Could anybody point towards the direction in how to generate a “consensus” fasta sequence file including indels from a BAM file? Thanks
samtools mpileup -uf ref.fa aln.bam | bcftools view -cg - | vcf2fq > cns.fq
seqtk fq2fa cns.fq >cns.fa
seqtk was released in the latest samtools verion.
The GATK package has a utility called AlternateReferenceMaker to do this.
bcftools view -cg is now deprecated (version 1.1). bcftools call -vm should be used instead.

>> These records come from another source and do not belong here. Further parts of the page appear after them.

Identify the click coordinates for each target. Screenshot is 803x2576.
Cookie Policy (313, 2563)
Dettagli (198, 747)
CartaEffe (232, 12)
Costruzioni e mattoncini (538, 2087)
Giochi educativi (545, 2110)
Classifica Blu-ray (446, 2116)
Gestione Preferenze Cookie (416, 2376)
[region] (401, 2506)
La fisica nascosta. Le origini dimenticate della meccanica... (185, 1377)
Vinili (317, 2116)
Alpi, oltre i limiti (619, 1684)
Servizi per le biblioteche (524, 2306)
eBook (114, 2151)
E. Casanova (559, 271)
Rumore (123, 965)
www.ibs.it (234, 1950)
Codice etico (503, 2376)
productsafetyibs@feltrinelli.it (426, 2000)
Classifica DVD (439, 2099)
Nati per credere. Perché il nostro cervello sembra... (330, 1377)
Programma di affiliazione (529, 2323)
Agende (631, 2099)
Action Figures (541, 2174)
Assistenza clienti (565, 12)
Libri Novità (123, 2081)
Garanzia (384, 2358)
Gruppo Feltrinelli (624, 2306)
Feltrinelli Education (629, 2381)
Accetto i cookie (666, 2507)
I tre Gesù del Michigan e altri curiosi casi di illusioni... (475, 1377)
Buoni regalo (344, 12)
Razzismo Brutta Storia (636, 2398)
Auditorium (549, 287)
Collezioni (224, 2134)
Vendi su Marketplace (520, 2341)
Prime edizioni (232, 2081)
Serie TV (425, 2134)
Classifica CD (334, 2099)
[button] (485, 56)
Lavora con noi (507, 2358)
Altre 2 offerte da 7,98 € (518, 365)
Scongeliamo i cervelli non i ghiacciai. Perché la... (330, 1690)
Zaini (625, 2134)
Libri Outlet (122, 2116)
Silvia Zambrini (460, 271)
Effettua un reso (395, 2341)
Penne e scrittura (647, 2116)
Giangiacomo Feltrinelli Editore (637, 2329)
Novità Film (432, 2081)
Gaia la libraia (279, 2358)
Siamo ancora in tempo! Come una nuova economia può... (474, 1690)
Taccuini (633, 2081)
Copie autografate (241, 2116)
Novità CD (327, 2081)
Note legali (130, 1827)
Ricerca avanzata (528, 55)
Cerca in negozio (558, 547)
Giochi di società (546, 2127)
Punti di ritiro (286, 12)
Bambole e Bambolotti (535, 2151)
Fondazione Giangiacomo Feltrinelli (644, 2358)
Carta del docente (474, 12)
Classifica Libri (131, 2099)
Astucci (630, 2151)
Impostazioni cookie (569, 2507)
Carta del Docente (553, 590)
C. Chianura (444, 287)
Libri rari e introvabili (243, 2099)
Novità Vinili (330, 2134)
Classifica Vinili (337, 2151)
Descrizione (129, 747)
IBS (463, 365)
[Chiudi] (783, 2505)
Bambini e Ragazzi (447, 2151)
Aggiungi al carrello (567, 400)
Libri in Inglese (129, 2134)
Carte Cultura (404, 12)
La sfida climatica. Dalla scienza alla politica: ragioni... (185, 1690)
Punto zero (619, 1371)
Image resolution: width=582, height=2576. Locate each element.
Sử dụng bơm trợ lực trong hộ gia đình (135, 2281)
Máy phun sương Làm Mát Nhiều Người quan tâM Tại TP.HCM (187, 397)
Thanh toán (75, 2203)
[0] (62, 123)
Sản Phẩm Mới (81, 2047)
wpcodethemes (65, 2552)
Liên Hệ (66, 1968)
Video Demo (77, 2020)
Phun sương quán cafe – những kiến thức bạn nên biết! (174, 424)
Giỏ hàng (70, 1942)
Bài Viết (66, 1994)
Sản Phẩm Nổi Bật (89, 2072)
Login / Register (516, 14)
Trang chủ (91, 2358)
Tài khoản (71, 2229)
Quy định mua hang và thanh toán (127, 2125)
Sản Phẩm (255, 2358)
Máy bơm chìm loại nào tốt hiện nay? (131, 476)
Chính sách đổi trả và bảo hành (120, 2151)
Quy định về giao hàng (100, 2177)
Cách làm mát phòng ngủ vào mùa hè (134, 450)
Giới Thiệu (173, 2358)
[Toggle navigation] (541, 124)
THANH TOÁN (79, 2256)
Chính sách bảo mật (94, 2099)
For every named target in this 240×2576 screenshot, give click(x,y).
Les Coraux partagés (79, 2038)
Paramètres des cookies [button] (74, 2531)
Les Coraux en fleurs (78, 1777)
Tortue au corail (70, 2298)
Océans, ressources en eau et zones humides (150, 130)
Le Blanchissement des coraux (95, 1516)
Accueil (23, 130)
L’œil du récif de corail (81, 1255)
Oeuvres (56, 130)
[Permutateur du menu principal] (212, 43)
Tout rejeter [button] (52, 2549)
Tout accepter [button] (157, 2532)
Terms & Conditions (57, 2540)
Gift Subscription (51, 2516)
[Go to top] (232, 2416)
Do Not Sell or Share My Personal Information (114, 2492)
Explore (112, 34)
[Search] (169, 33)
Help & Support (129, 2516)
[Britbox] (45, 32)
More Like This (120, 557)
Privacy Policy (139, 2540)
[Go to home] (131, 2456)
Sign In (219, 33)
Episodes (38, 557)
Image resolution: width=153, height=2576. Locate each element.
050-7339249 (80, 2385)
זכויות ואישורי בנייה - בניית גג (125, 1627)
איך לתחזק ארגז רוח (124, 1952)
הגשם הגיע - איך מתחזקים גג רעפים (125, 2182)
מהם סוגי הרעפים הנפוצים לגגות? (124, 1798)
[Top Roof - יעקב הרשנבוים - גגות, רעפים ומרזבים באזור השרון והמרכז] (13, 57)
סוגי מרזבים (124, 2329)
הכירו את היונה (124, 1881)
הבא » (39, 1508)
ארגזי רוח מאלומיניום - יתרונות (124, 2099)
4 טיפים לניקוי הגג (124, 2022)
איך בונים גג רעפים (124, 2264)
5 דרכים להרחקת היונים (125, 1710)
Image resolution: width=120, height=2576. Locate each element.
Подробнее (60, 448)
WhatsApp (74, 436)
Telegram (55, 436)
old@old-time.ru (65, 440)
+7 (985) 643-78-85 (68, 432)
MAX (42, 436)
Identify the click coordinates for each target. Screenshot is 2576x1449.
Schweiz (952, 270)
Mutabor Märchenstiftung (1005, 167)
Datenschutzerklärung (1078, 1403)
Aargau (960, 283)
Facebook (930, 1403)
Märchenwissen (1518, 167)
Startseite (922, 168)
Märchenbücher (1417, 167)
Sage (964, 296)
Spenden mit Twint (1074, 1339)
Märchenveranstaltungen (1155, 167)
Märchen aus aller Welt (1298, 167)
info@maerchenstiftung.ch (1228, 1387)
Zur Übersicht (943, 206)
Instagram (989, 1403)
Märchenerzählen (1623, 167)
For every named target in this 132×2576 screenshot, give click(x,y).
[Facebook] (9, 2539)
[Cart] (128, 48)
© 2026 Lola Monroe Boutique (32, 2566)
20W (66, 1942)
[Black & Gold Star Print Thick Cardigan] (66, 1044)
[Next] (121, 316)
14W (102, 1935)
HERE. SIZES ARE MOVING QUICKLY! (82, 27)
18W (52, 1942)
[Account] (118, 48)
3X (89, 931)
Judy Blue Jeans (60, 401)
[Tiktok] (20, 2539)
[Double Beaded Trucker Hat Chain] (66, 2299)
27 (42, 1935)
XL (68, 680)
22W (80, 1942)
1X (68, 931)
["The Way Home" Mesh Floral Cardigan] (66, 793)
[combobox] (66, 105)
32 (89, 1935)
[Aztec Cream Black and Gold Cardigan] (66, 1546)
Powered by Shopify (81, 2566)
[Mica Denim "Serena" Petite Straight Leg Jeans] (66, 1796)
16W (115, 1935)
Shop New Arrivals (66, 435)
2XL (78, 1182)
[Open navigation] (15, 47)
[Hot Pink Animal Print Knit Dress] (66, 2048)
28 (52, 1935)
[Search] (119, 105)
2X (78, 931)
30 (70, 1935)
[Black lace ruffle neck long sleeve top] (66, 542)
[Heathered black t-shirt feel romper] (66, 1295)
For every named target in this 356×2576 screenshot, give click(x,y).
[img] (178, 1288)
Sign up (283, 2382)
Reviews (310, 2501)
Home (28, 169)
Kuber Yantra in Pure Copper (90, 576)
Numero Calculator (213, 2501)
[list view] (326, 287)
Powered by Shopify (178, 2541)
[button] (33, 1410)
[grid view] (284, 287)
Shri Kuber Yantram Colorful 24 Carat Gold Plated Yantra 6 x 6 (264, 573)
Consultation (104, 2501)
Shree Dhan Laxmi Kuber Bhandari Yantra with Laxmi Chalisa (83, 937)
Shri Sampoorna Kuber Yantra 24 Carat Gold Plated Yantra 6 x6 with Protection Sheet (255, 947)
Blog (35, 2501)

samtools mpileup -uf hg19.fa in.bam \ | bcftools call -vm -Oz - > out.vcf.gz tabix -p vcf out.vcf.gz
bcftools consensus seems to be deprecated too (version 1.1). vcf-consensus may be used as an alternative:
samtools faidx hg19.fa chr22:29000000-29200000 \ | vcf-consensus out.vcf.gz \ | bgzip > out.fasta.gz
chr22:29000000-29200000 may be changed for any other region/s of interest
Coming in 4 year later, I've tried these lines of code for my single-end BAM file but the consensus sequence fills in gaps with bases from the reference.fasta file. Is there a way to just get a consensus of the BAM file or even the mpileup file to also keep gaps where there was no depth of coverage against the reference.fasta?
I am fairly sure that this method will only include SNVs, but not INDELs. Please correct me if I'm wrong!